● **WHAT TO WORK ON**
Please reproduce, exactly as given, the lines running from the start of the data to the line containing "The height and", inclusive, and omit the pictures.

● **SUPPLIED MATERIAL**
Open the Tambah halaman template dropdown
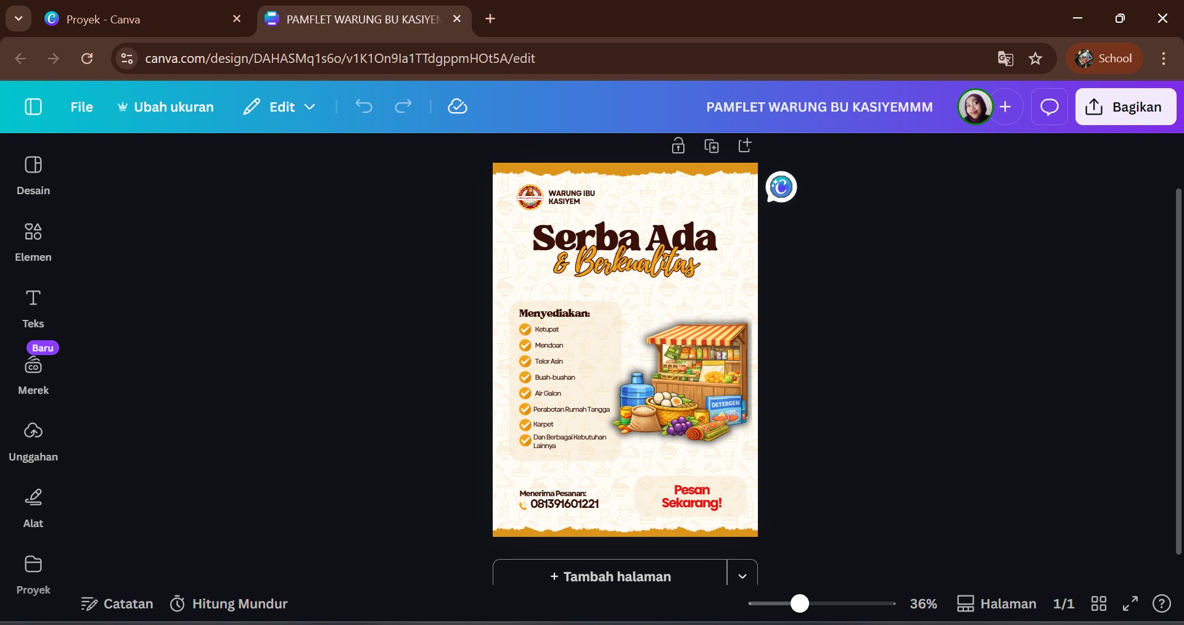This screenshot has width=1184, height=625. [741, 576]
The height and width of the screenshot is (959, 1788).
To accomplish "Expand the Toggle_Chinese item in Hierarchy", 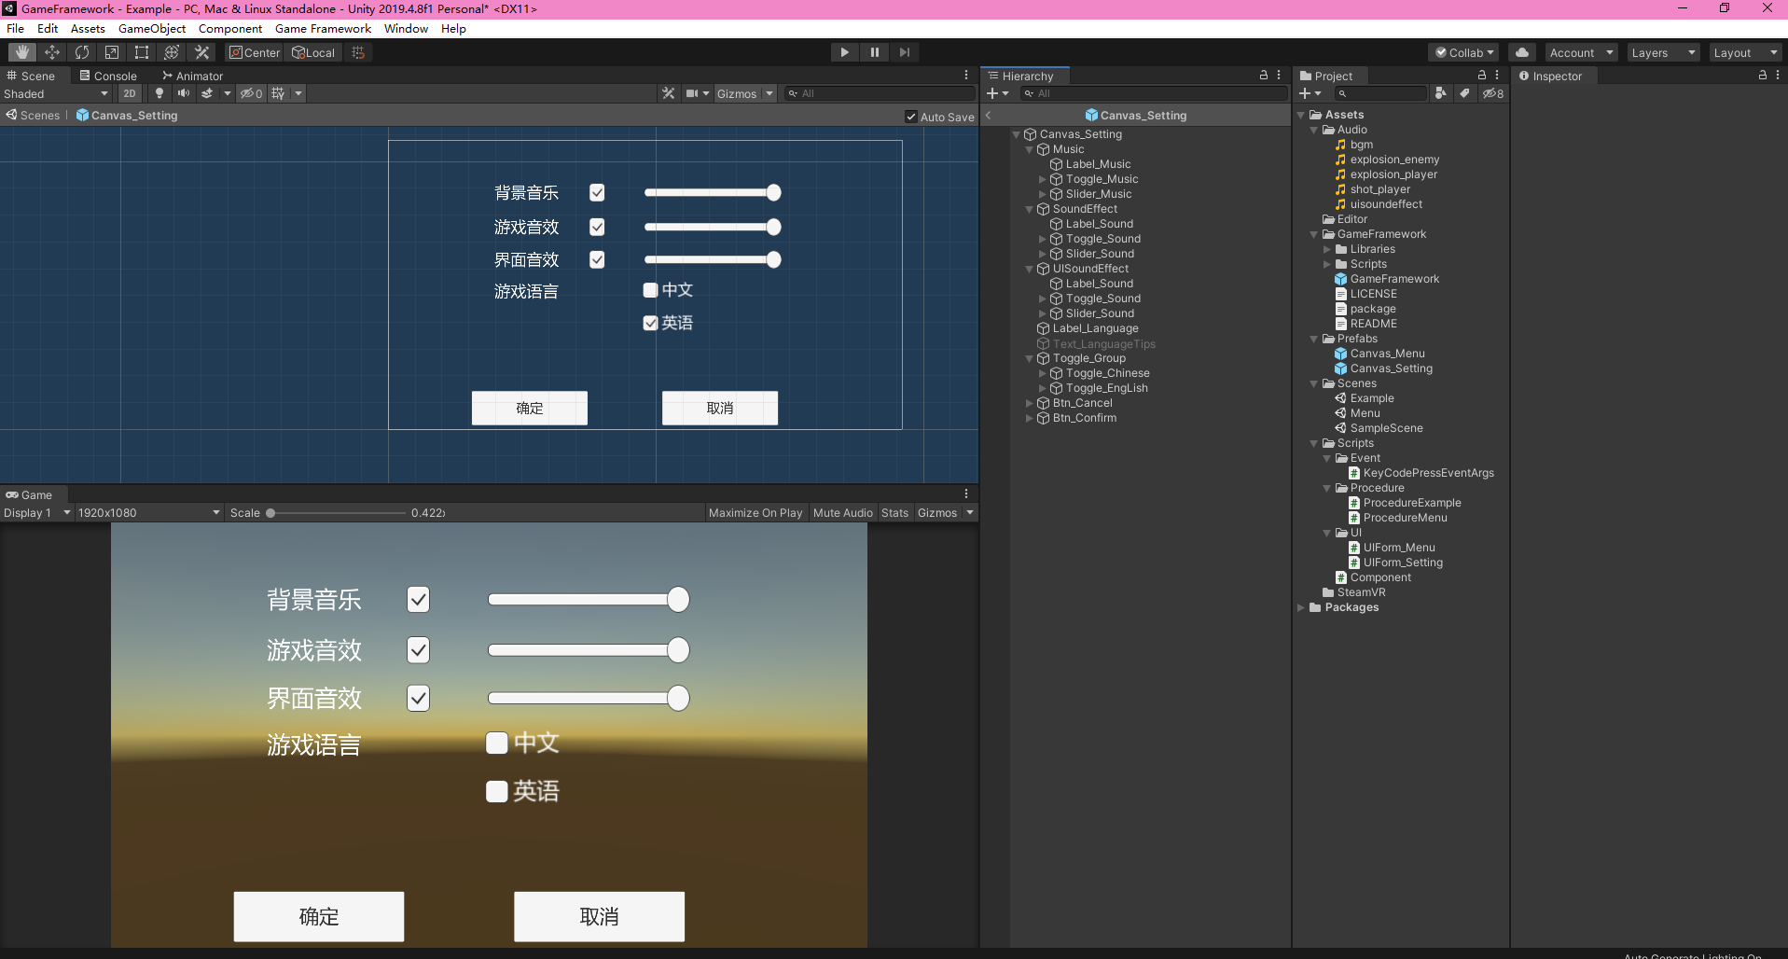I will [x=1042, y=373].
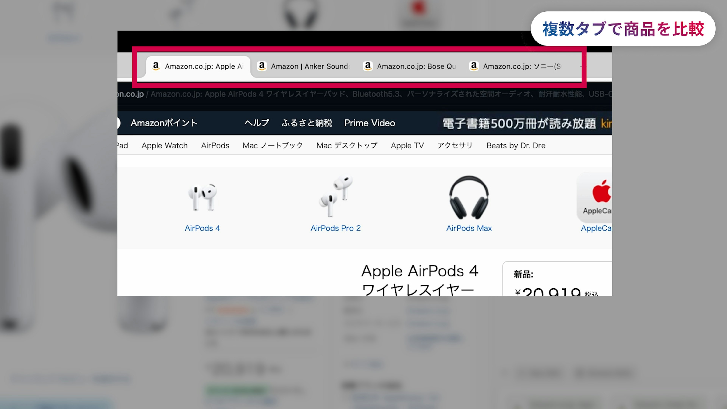Click the Amazon favicon on the Sony tab
Viewport: 727px width, 409px height.
pos(474,66)
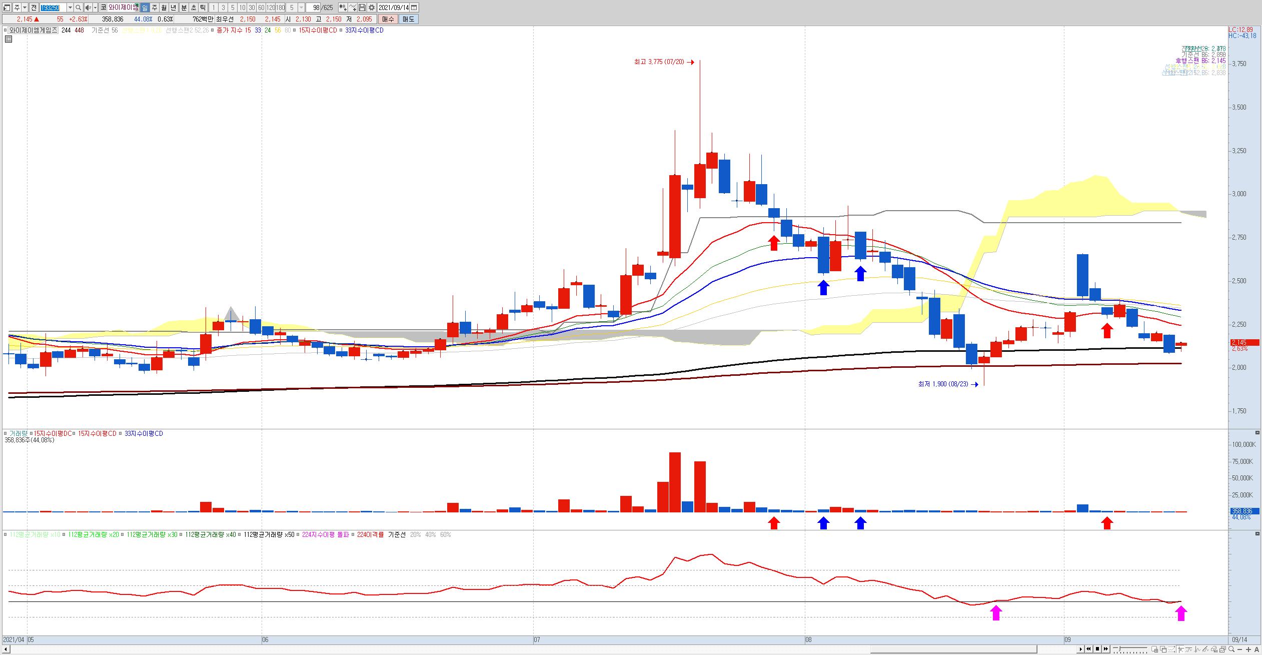This screenshot has height=655, width=1262.
Task: Open the calendar date picker icon
Action: (x=414, y=8)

● **ANSWER BOX**
Open the Tambah halaman template dropdown
This screenshot has width=1184, height=625. [741, 576]
The height and width of the screenshot is (959, 1788).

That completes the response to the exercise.